Drawing of districts is mostly self-serving for the political parties because the lines are often contorted
into the most bizarre shapes to fit party biases. One political scientist described it as a system in which
representatives choose their constituencies before their constituencies choose them. The Voting Rights
Act of 1965 knocked down many of the barriers that had kept minority groups from getting into the
elective and political-spoils game. Not all of these barriers came down quietly or obligingly. The federal
government put some teeth in the act by including Section 5, which fought the voting discrimination
then rampant in Latino communities and other minority areas. Section 5, however, applies only to a
select group of southern and southwestern states and Alaska. Another legal mechanism under the Voting
Rights Act is employed for other reviews.

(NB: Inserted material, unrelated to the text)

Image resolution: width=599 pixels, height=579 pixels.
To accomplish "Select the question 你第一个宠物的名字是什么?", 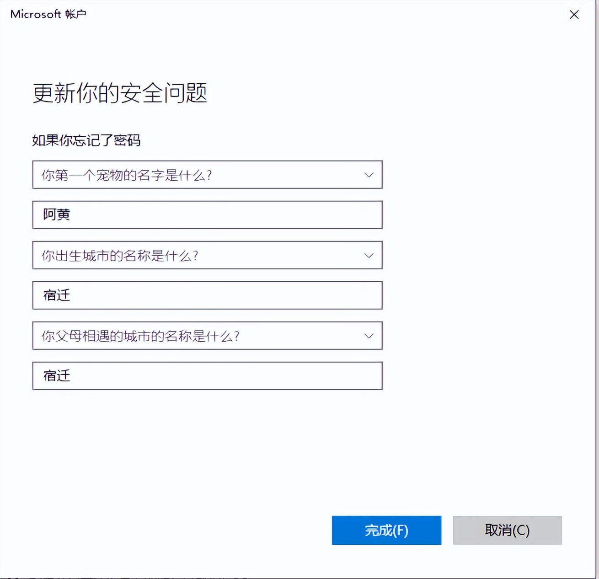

While challenges have occurred to minority-majority districts, Latinos have gained ground by
converting at-large districts to single-member districts. Latinos achieved political empowerment in
Monterrey County, California, by using Section 5 enforcement, successfully challenging at-large
elections in Salinas, a countywide method of electing municipal court judges, and a redistricting plan of
the Board of Supervisors. In San Antonio, Houston, and Hanford, California, Latino litigators
eliminated at-large election systems.

Unquestionably, much still needs to be done to empower Latinos. The system is too entrenched to yield
easily, and Latinos are still learning the ways of negotiating the rough-and-tumble paths of redistricting.
An interesting aspect of this enfranchisement struggle is that it lacks sex appeal, even among Latinos
who seem to concentrate on other marquee matters like Affirmative Action, bilingual education, and
immigration, forgetting to some extent that the power of the vote and adequate representation in
legislative bodies are key in resolving the other issues confronting them.

No ethnic group has a larger stake in the path our state legislature chooses between now and the 2002
reapportionment than Latinos. Latinos comprise more than 6 percent of the state population, including
almost 50 percent of the school age population in the larges urban community of Providence. It is also
the youngest and fastest growing community. Since 1990, Latinos represent the largest minority group
in Rhode Island, and within 50 years 25 percent of the entire population will be Latino. As citizens with
a substantial role and stake in the future of this state, Latinos of the state should take the responsibility of
our future in our own hands, by taking active participation in the redistricting process.